In FHS 7/10 and in HyperGEN 5/10 pairwise comparisons for environmental covariance had estimates with credibility regions that did not overlap zero. Similar to the genetic correlations between traits, the environmental correlations suggest environmentally induced constraints in the expression of pairs of traits. In both FHS and HyperGEN, the largest environmental correlation was between BMI and urate. Other studies have suggested that BMI is causal for urate (and not the reverse: urate to BMI), although the effect size is very small, meaning their association represents a pathway from BMI to urate [37]. Thus, the large environmental covariance observed may represent an environmentally based constraint between BMI and SU that is relevant to the case of an intervention. Zhu et al. demonstrated in a secondary analysis of a clinical trial involving men with a high cardiovascular risk profile that a 10 kg weight loss reduced serum urate by 0.62 mg/dL on average [38].

A limitation of our study is that it does not provide inference of directionality of causal relationships.

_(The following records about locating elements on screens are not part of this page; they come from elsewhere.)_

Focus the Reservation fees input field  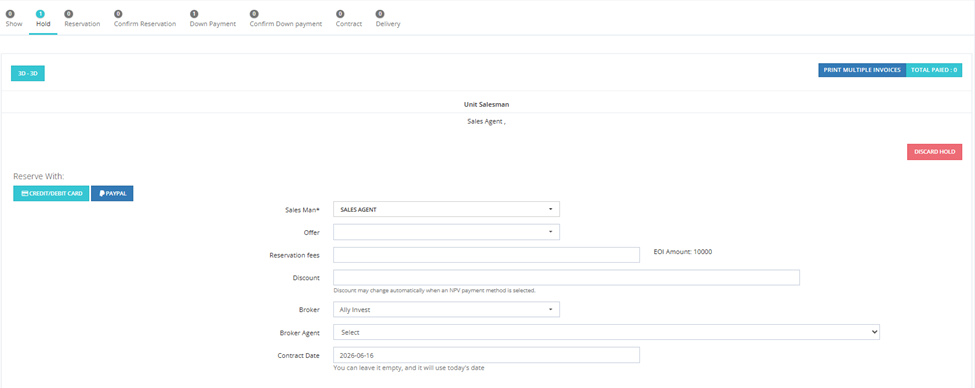(x=486, y=255)
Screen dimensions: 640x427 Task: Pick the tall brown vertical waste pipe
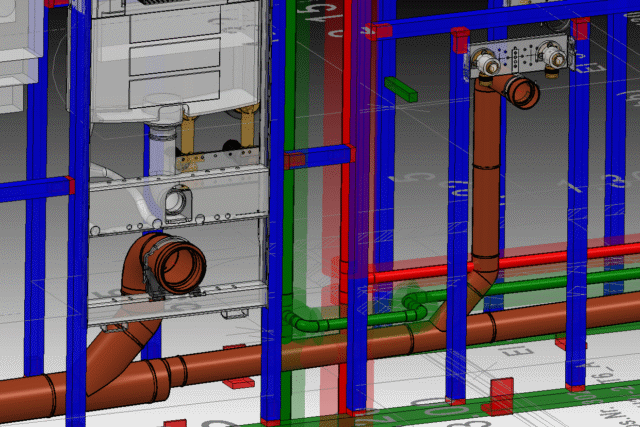click(486, 180)
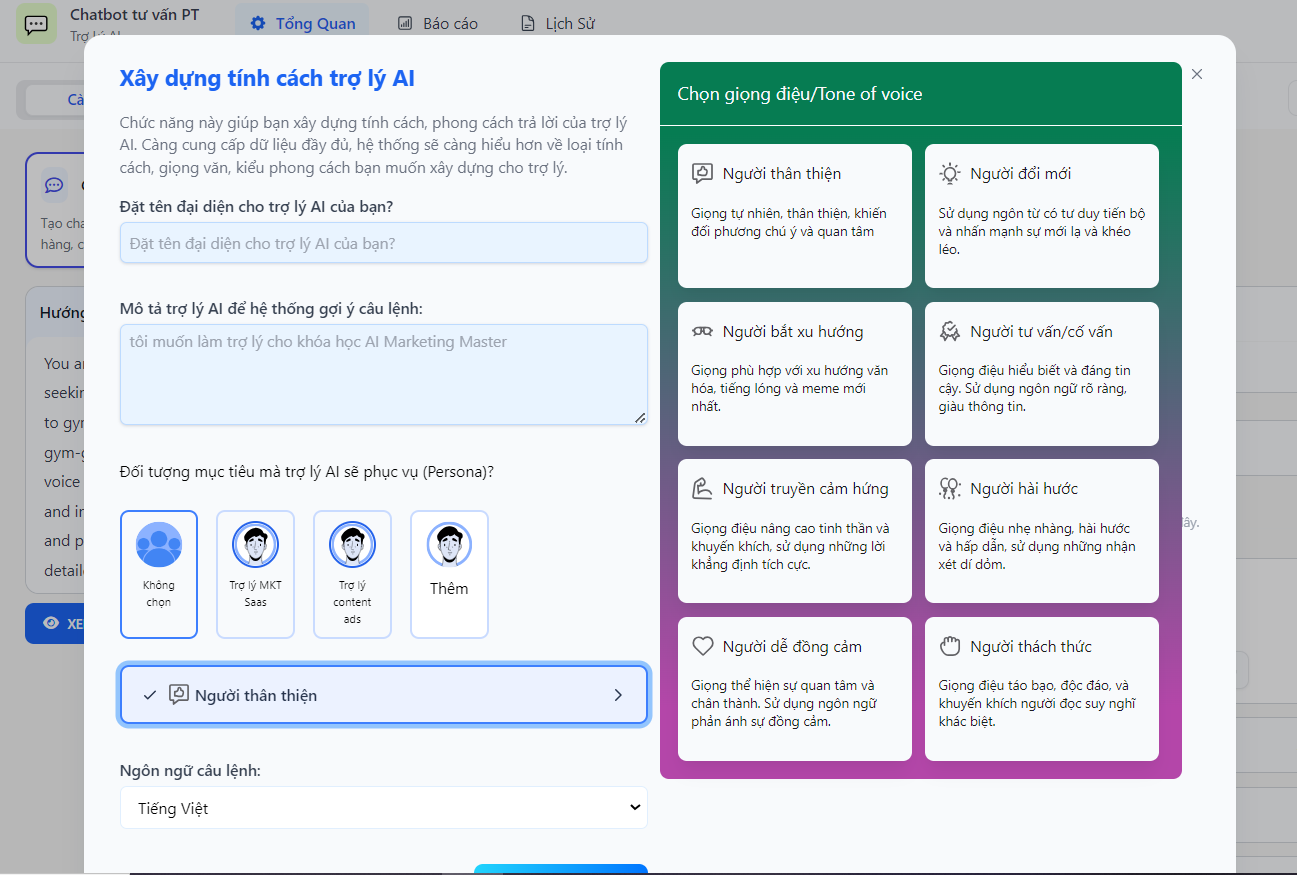Click the fist icon for Người thách thức
Viewport: 1297px width, 875px height.
tap(949, 647)
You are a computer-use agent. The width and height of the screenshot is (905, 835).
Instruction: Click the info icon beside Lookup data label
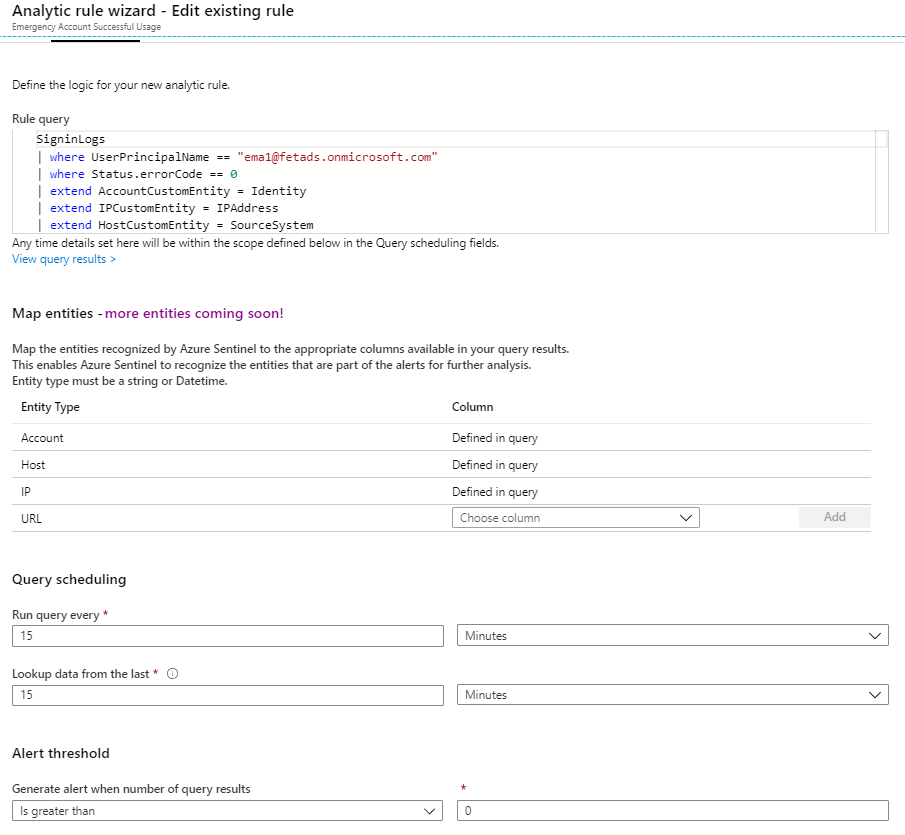point(173,674)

Such analyses would require techniques such as Mendelian randomization, which has previously indicated no causal effect of SU on chronic kidney disease [39]. Epidemiological studies show association between hypertension and hyperuricemia, but the causal relationship is unresolved although hyperuricemia has been observed to precede the incidence of hypertension [40, 41]. In addition, animal studies indicate uric acid causes endothelial dysfunction and impacts the renin angiotensin system [42, 43]. Further, results from clinical trials of adolescents demonstrate that urate lowering agents such as allopurinol lower blood pressure [44]. Allopurinol specifically inhibits xanthine oxidase, so an explanation to the blood pressure outcome is that effects are off target via inhibition of reactive oxygen species (ROS) production. It has also been suggested that the association between hyperuricemia and chronic kidney disease (stage 3 or greater) is causal [45], although this suggestion is also controversial as results from Mendelian randomization do not show evidence of SU modifying SC [39]. A second limitation is that genetic correlation estimated from genomic data has been questioned. Missing heritability translates to missing correlation and this effect is platform dependent [46]. However, in family-based studies the problem is minimal. Finally, our study focused on genetic correlation estimates for continuous traits used to define dichotomous traits such as serum urate (rather than hyperuricemia), and glucose (rather than diabetes). Because the continuous traits are not equivalent to the diseases themselves the analysis of their genetic overlap is far from complete. Nevertheless, the estimates of genetic overlap presented here of clinically important phenotypes may provide a window to see the potential genetic significance for the diseases the traits represent.

This study’s strengths include the family-based designs and very large sample size from the well-studied FHS and HyperGEN datasets, and the innovative and powerful Bayesian WGR approach used to estimate the marker-based genetic overlap of the traits representing hyperuricemia and comorbidities. The WGR marker-based and genome-wide estimates of heritability and genetic correlations were highly concordant between the independent studies. Our research motivates future quantification of genetic correlations at individual loci, which will increase our knowledge of the genetic etiology of hyperuricemia, gout, and its comorbidities.